__Requirement 1__.
Shorten the paragraph in the text below about 5th Edition content that begins "Since the 5th Edition ruleset premiered" into a bulleted list that keeps its main facts.
__Requirement 2__.
Carry on the passage below about new content for 5th Edition, picking up right after its final sentence.

__Provided passage__.

════════════════

Since the 5th Edition ruleset premiered, Wizards has kept a strictly conservative approach with new content regarding classes, features, feats, and even spells. Granted there are many delicate matters to consider when building a new concept or feature such as ensuring that it does make other classes or features inadequate or seem to duplicate something that already exists within the game. In the past editions, Wizards has made new features only to rescind them or add new features made the DM and the player feel that the options should have been there all along. All of these are find and excusable, we as consumers want a good product and we encourage Wizards to make a good product. Only it’s has been 2 years since the edition has been released and the only thing we have to a semblance of new content is the Sword Coast Adventurer’s Guide and the Elemental Evil Supplement with some additional archetypes and new spells. Various adventure modules have included new monsters and magic items to help fill the treasure trove of dungeons.

════════════════

__Record extracts__.
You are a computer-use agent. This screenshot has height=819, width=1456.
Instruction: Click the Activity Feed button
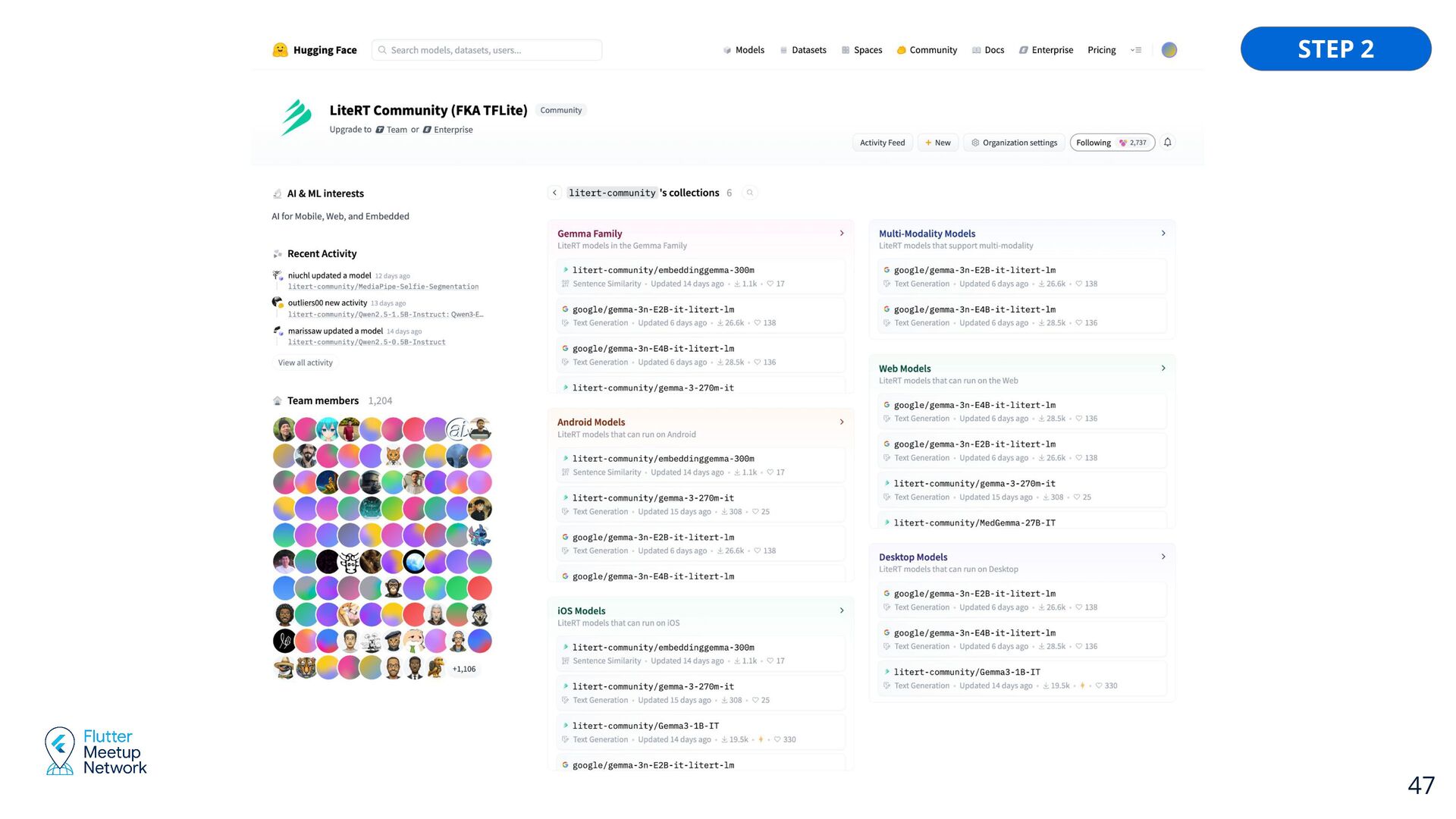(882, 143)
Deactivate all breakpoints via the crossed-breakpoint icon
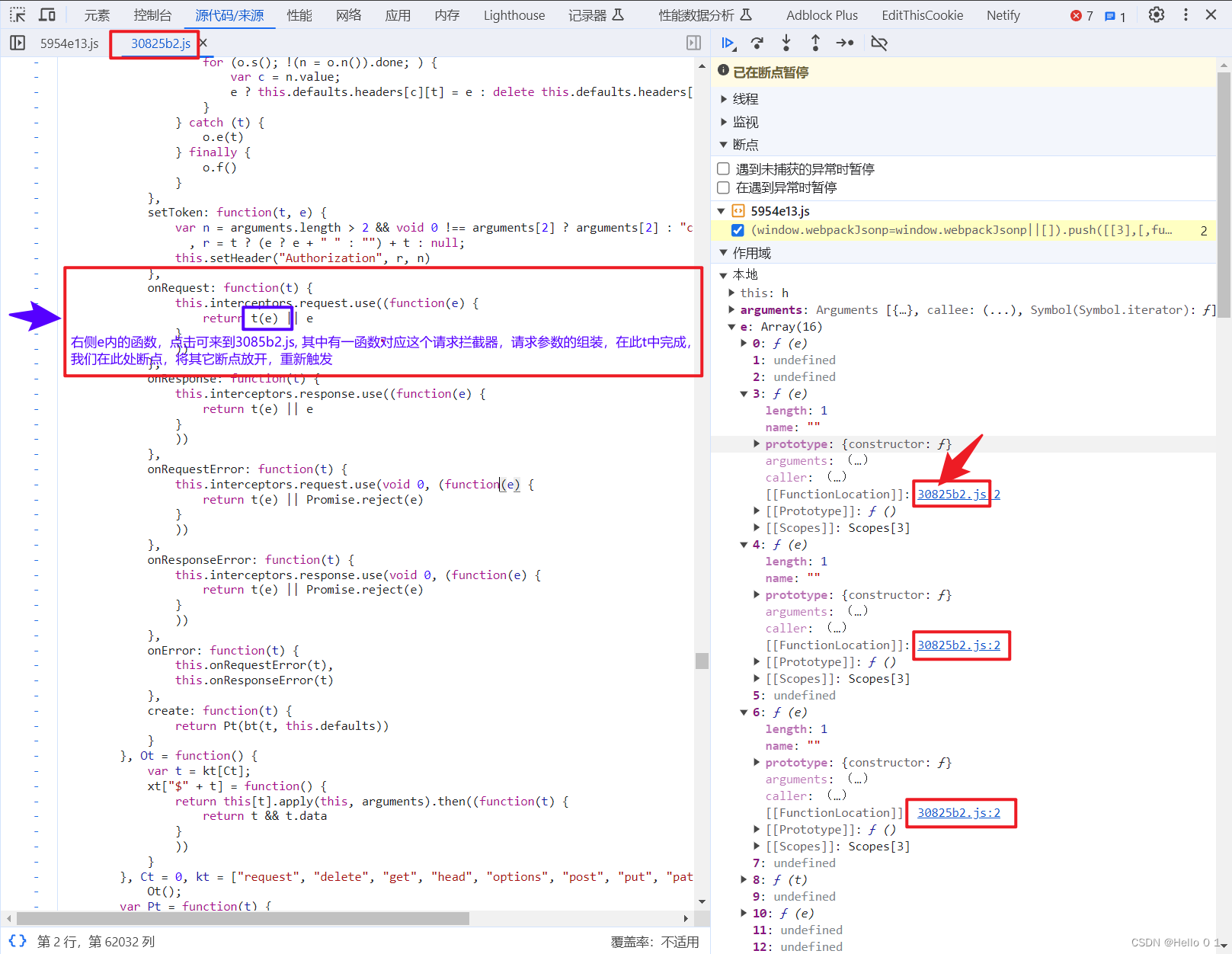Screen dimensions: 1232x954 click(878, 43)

════════════════

__Final answer 1__.
- Since 5th Edition came out, Wizards has been very cautious about releasing new classes, features, feats, and spells.
- New concepts or features call for care so they fit with what is already in the game.
- In past editions, Wizards added features only to take them back, or added ones that made DMs and players feel they should have been there from the start.
- Consumers see all of this as fine and excusable, because they want a good product.
- Two years after the edition's release, the only real new content is the Sword Coast Adventurer's Guide and the Elemental Evil supplement, with some extra archetypes and new spells.
- Various adventure modules have added new monsters and magic items.

__Final answer 2__.
Wizards have rules for creating spells in the Dungeon Master’s Guide which could some tinkering still but that is something of a different matter altogether. There are some spells from previous editions that have yet to return that have left some veteran fans clamoring and hoping for a modernized update of these spells. Though I imagine that there are plenty of attempts and rewrites if you look hard enough on the Internet.

There are a few spells that I personally enjoyed from the past and some new spells I have crafted, some of these are spells that NPCs in the campaign setting are capable of performing. Others are spells that sat in the dark corners of my mind waiting to be brought to life.


Mordenkainen’s Disjunction 
9th-level abjuration (Wizard only)

Casting Time: 1 action
Range: 120 feet
Component: V
Duration: Instantaneous

All magical effects and magic items within a 40-foot radius sphere become disjoined and stripped of their magical energy (ending the effect as a dispel magic spell does).

You can also make a DC 20 ability check using your spellcasting ability to disjoin an antimagic field. If the antimagic field is not destroyed, any items within it are not disjoined.

Artifacts are subject to disjunction, though you must make a DC 25 ability check using your spellcasting ability to affect it. Additionally, if you do destroy an artifact using this spell, you must make a DC 25 Wisdom saving throw or permanently lose all spellcasting abilities. (These features and abilities cannot be restored the wish spell.)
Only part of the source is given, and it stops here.